Horror Movie Review: DeadTectives (2018)

DeadTectives is a comedy horror movie directed by Tony West, who co-wrote the film’s script with David Clayton Rogers. The plot surrounds a group of reality show ghost hunters whose ratings have been steadily declining no matter how often they try to fake paranormal events.

Their show, DeadTectives is to be cancelled with one final episode to be recorded and aired. Can the crew get one final massive ratings boost and maybe save their show? For that they’re going to have to get actual proof of paranormal activity, something no-one expects to actually get. Even if they are going to Mexico’s most haunted house.

With a ton of jokes, some that fall flat and ‘The Frighteners‘ style horror, DeadTectives doesn’t quite get the balance right. However, it is redeemed by a set of excellent performances, cool visual effects and a set of the most likable characters seen in horror for some time.

Although, at first you’re not really supposed to like them as we see how they fake their episodes and manipulate their audience. The opening 10 minutes is downright hilarious and sets up the characters perfectly.

We have Sam (Chris Geere) and Javier (José María de Tavira) as the show’s leads and the duo responsible for most of the faking. Alongside their crew that includes producer Kate (Tina Ivlev), Sam’s wife and Lloyd (David Newman), Sam’s brother. Who also happens to be the only one who actually believes in ghosts.

Once in the Mexican haunted house, the crew go through the motions of setting their effects up but slowly come to realise the house is actually haunted. Panic ensures, the body count begins to rise and they discover they can’t escape.
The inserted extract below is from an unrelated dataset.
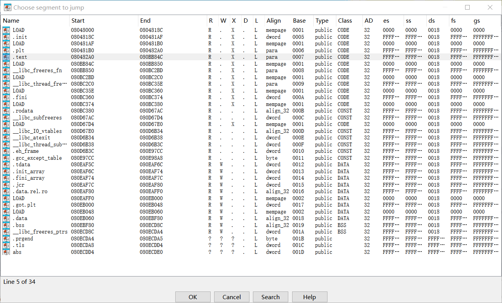Click the icon next to .got.plt

(6, 205)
This really could be the final episode of DeadTectives.

This is a fun movie that really doesn’t take itself seriously. We already made a comparison to Peter Jackson’s The Frighteners but it bears repeating. The similarities in humour, ghost-based shenanigans and overall tone is pretty clear to see.

However, where they differ is with the switches in tone.
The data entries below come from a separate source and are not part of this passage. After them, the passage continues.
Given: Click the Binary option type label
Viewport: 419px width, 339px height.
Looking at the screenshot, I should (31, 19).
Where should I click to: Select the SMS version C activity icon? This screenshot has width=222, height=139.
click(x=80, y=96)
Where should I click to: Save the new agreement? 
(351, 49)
The Frighteners had dark, very dark moments whereas DeadTectives rarely does. The times when it does, such as an important character dying, are often followed up with a joke or two. Sadly, not enough hit to make this a horror comedy great but the it’s still weighted towards the positive.

No, the real draw and reason to watch DeadTectives are the characters and the actors portraying them. Everyone gives it their all, even when dealing with slapstick humour and overtly silly segments. Clearly they’re having a lot of fun and that translates to the viewers. It makes DeadTectives a worthy watch even if it isn’t going to stay the test of time.